Comments / New

The Newsy Lalonde Arena – It Has A Great Ring To It

Ud_card_1_medium

Well it only took some 40 years after his death, but the city of Cornwall has finally gotten around to naming an arena after hockey legend Edouard “Newsy” Lalonde.

Lalonde, born in Cornwall in 1887, went on to a stellar career in both lacrosse and hockey. One of the first players inducted in the Hockey Hall Of Fame in 1950, he was also named Canada’s lacrosse player of the first half century that same year.

Cornwall’s 5,000 seat Civic Complex, which houses the Ed Lumley Arena was built and opened in 1976, the former mayor whose name has adorned the rink for the past 34 years has agreed that it is time Lalonde be so honoured. The roadway leading to the Complex will also be renamed “Newsy Lalonde Way”.

Cornwall_complex_medium

The effort to have the longstanding oversight corrected is credited to current mayor Bob Kilger, who has worked dilligently for years to have such an honour bestowed upon the former Montreal Canadiens‘ great. Kilger, the father of former Canadiens winger Chad Kilger, is also a former NHL official who coached the 1981 Cornwall Royals to a Memorial Cup win.

It is told that once the building is rechristened, it will include a plaque and biography of Newsy inside the building.

3_newsy_cards_medium

Lalonde grew up in Cornwall, leaving town in his late teens to forge a path in pro sports at the dawn of professionalism in 1908. Within two years, he was one of the most sought after players in two sports from coast to coast.

He made his debut with the Canadiens in early 1910, scoring the team’s first ever goal on January 5 of that year. Dealt to the Renfrew Millionaires later that season, Newsy became hockey’s first ever rent – a – player. After scoring 16 goals in 6 games with Montreal, he was released from his contract by Canadiens owner J. Ambrose O’Brien, and lucratively signed in Renfrew, where he added 22 goals in 5 games, including 9 in one game on the final night of the season.

Within one season of playing lacrosse with the Montreal National, he set a new National Lacrosse Union record with 60 netters in his first pro campaign. Vancouver Lacrosse Club owner Con Jones then offered Newsy the obscene sum of $5,000 a season to head west.
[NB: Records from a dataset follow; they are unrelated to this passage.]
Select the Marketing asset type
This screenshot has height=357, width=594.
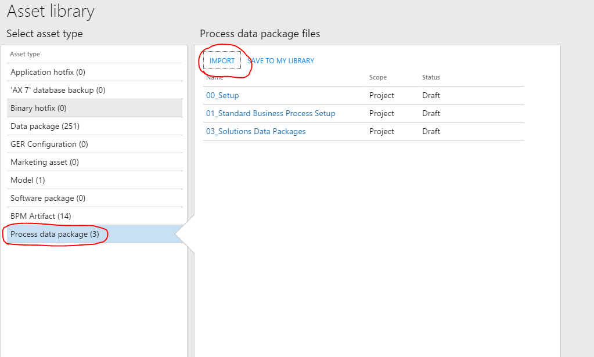point(46,162)
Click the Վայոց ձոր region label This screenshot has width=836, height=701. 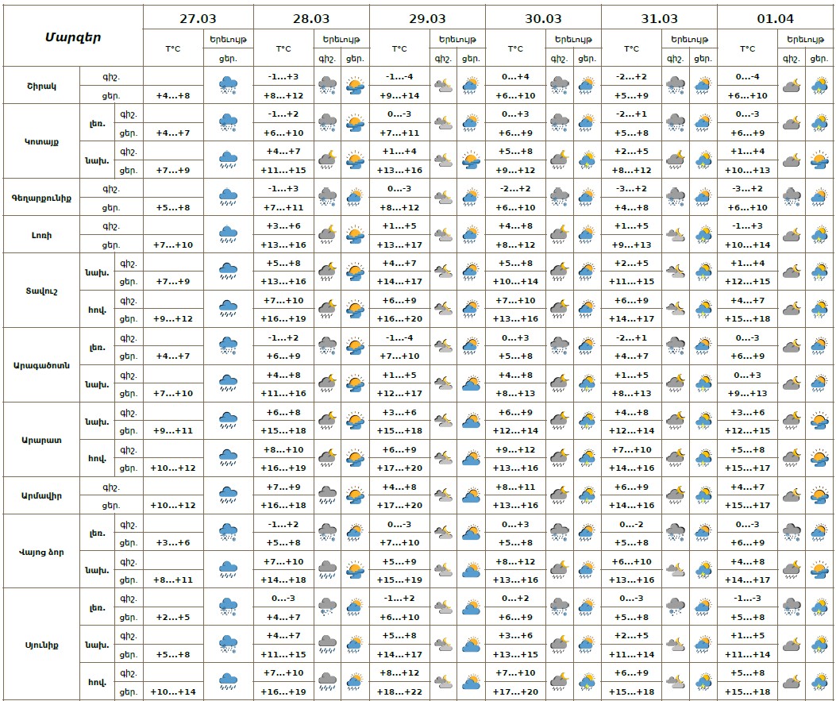pos(38,552)
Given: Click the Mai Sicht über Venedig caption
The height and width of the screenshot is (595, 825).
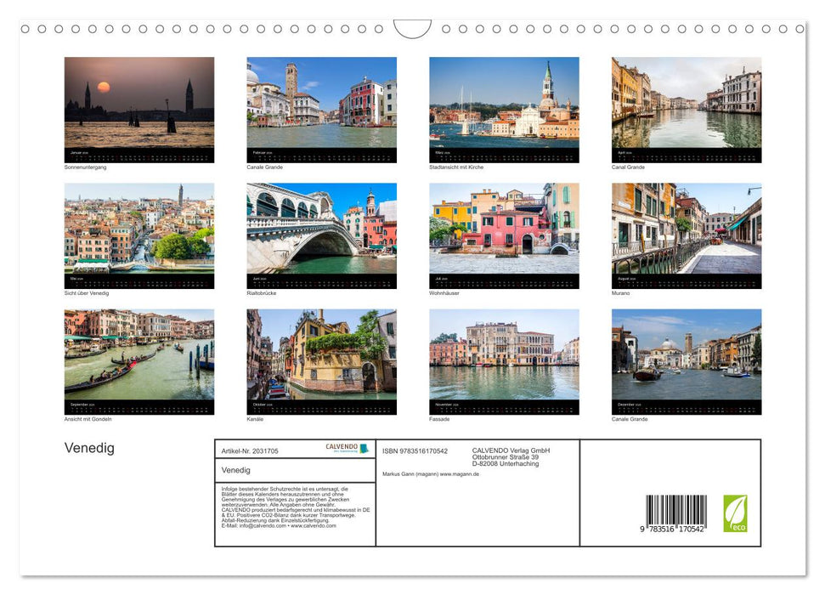Looking at the screenshot, I should click(87, 292).
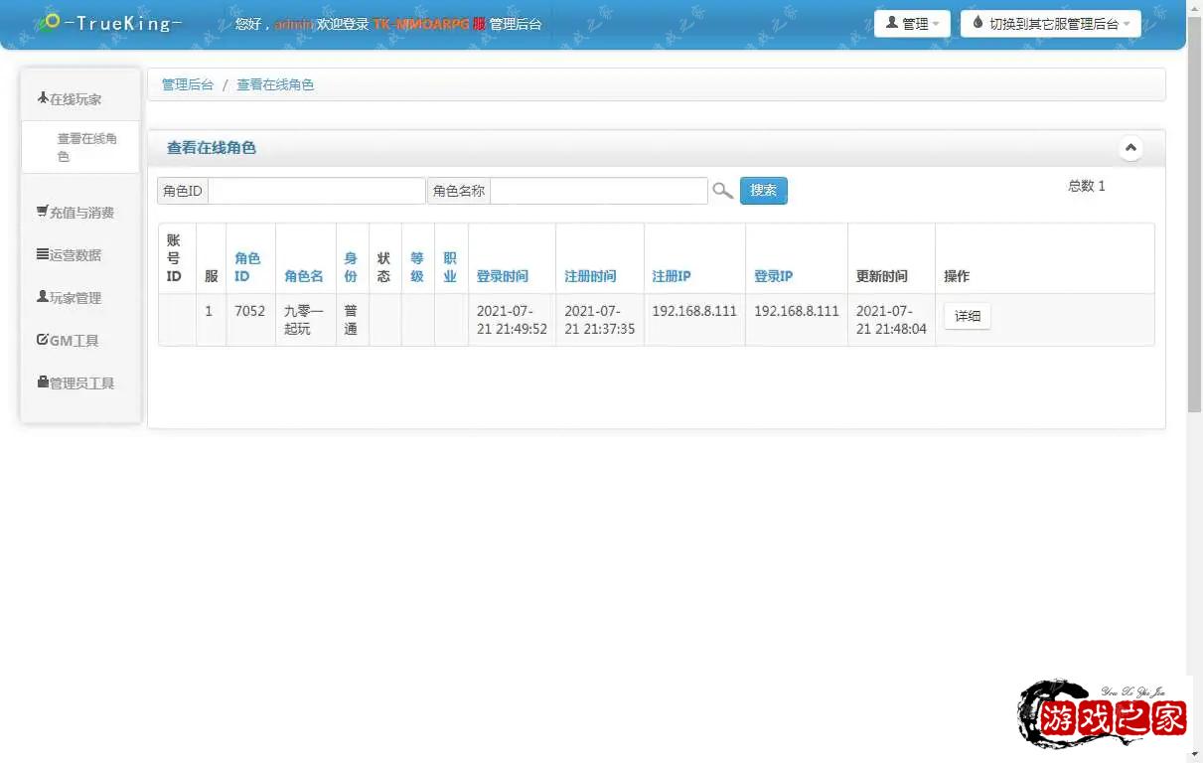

Not long after, with the pocketed knowlege of what kind of money was available in the salaried game, Lalonde became its shrewdest negotiator, often holding out for more cash on a season by season basis.

It was once said of Newsy that he “put the ‘con’ in contract and the ‘hock’ in hockey.” It was often documented how he would marvelously manage to constantly find himself at the opposite end of the country from where he was most in demand, a ploy that often resulted in increased offers.

Apart from his scoring proficiency, Newsy was also notorious for his many battles with hockey hooligans such as Joe Hall and Sprague Cleghorn.

Between 1910 and 1922, Lalonde played 12 years with the Canadiens, often as playing coach and captain of the team on three separate occasions. In all he scored 266 goals in 200 games with the Canadiens, leaving him as the tenth highest goal scorer to this day. He was coach of the team in 1916 when it won its first of 24 Stanley Cups and lead the club to unsuccessful final appearances against the Seattle Metropolitans in 1917 and 1919. In the latter playoff, he scored 17 goals in 6 games, before the Cup final was shut down due the effects on the Spanish Influenza virus.

In 1922, the Canadiens traded Lalonde to the Saskatoon Crescents for Aurele Joliat. That season, he topped all WCHL scorers with 30 goals in 29 games, thus becoming the lone player in hockey history to have won scoring titles in six different leagues.

Player_and_coach_newsy_medium

He retired from the game in 1926, after three seasons as player coach of the Crescents. In coaching duties, he would later dress for single games with the New York Americans (NHA), Quebec Castors (Can-Am) and Niagara Falls Cataracts (Can-Pro). Lalonde returned to the Canadiens organization as head coach from 1933 to 1935.

During his playing career, Lalonde spent time with Canadian Soo of the IHL, Toronto of the OPHL, Montreal in the NHA and NHL, the Vancouver Millionaires of the PCHA, and Saskatoon of the WCHL. He also made pitstops in Woodstock, Cobalt, Portage-la-Prairie, Haileybury and New York.

Tre_lalonde04_medium

The city of Cornwall had previously honoured the player with a “Newsy Lalonde Day” back on May 13, 1955. Several events, including a parade through town with the Mann Cup were held.

Lalonde passed away at age 83 in a Montreal retirement home on November 21, 1970. His passing resulted from complication arising from hip surgery. His last public appearance is known to have been attending a Canadiens game at the Forum that season. He was laid to rest in Cornwall’s St. Columbans Cemetary.